-- start of Records --

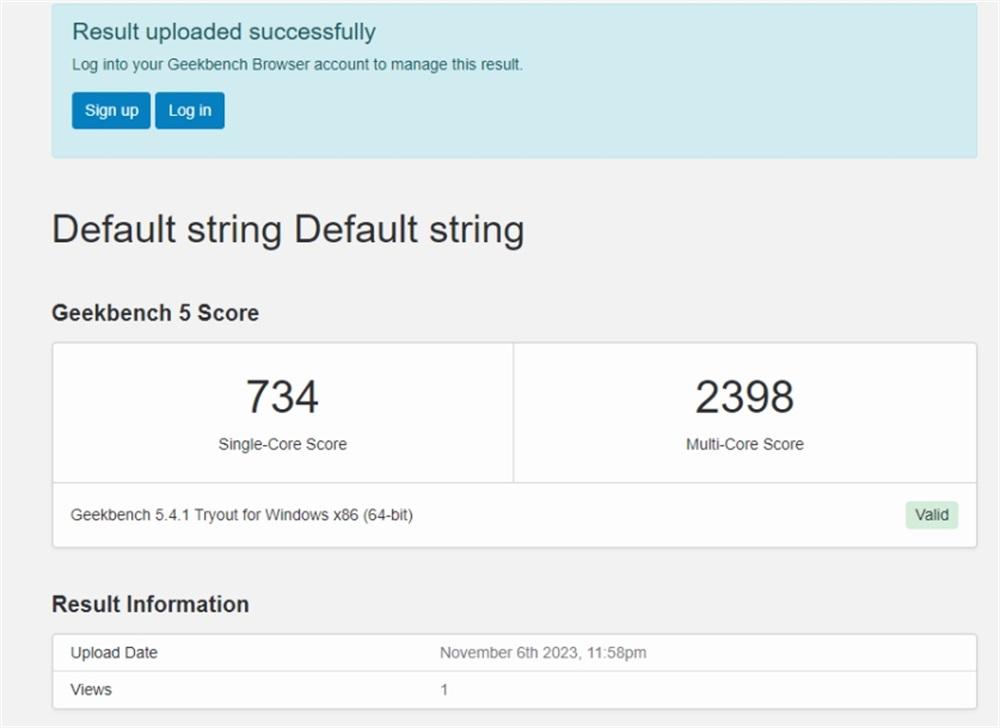Select the 734 single-core score number
This screenshot has height=728, width=1000.
282,397
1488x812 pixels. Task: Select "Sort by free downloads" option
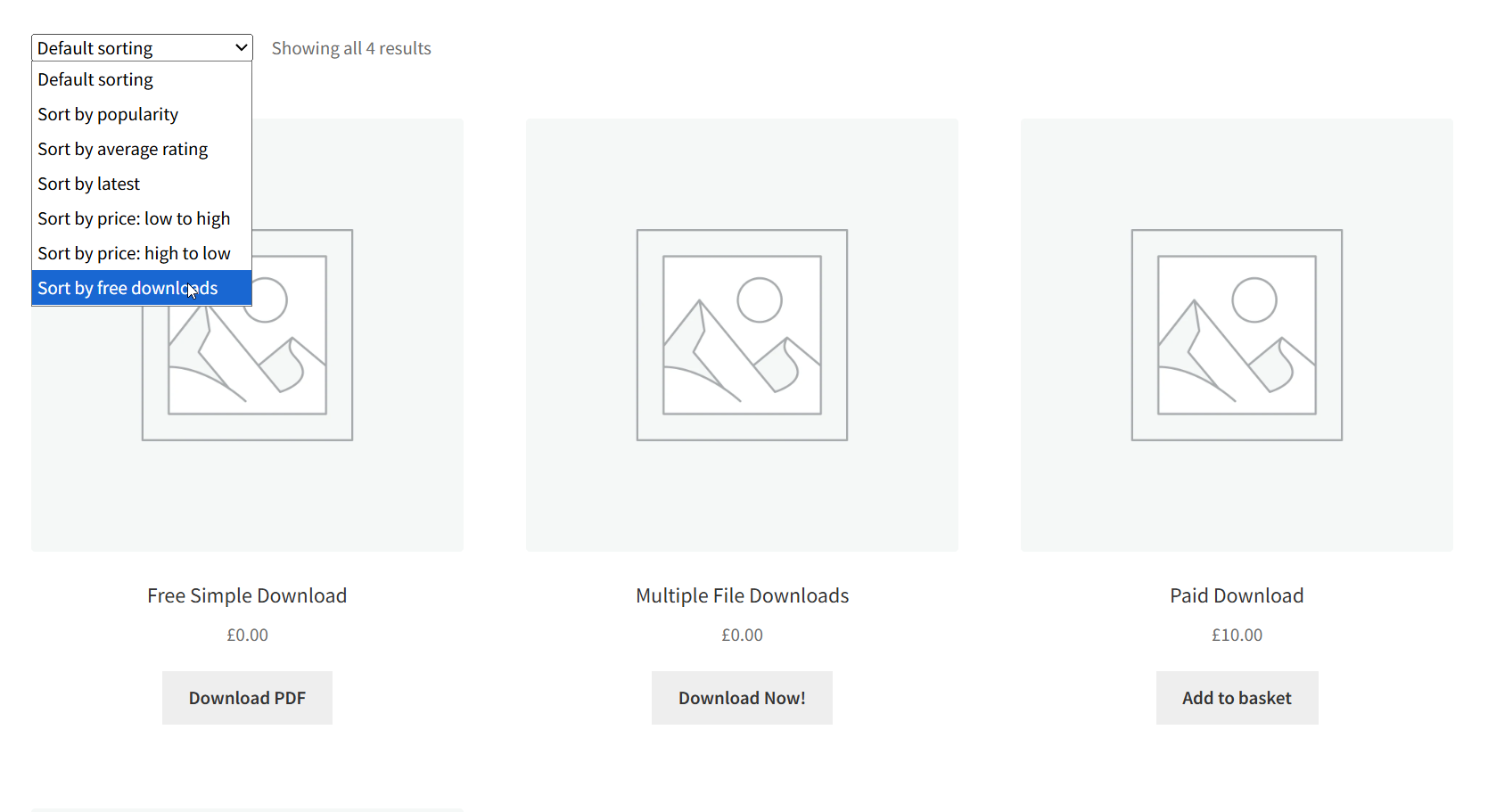point(127,287)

-- end of Records --

- Exercise description
Render every line of the listing above as a numbered list, skipping blank lines and omitting the pictures.

- Correct output
1. Select the 734 single-core score number
2. This screenshot has height=728, width=1000.
3. 282,397
4. 1488x812 pixels. Task: Select "Sort by free downloads" option
5. point(127,287)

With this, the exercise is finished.